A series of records
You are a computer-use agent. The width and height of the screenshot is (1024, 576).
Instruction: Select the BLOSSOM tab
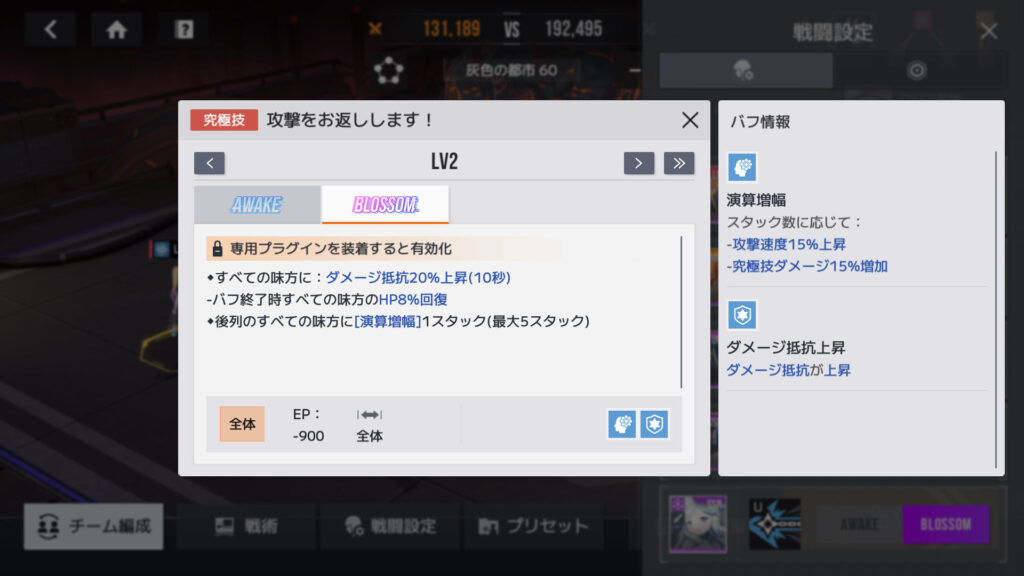click(385, 205)
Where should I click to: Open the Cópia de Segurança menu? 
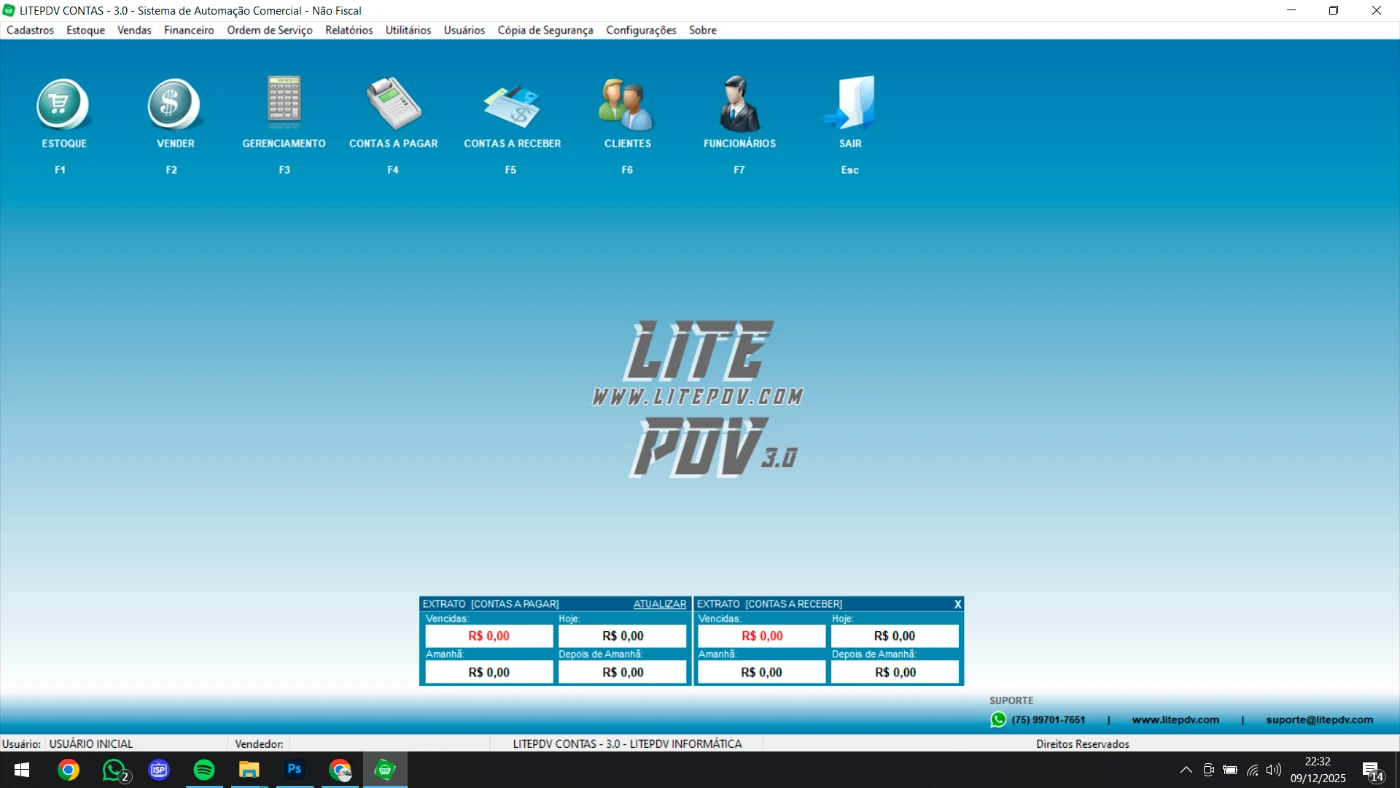click(545, 30)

YOUR GOAL:
Convert the records above into a Markdown table with the columns "Row" and "Line," giving each non-blank line its own numbered row. Leave the pictures out of the table.

COMPLETE OUTPUT:
| Row | Line |
|---|---|
| 1 | You are a computer-use agent. The width and height of the screenshot is (1024, 576). |
| 2 | Instruction: Select the BLOSSOM tab |
| 3 | click(385, 205) |
| 4 | Where should I click to: Open the Cópia de Segurança menu?  |
| 5 | click(545, 30) |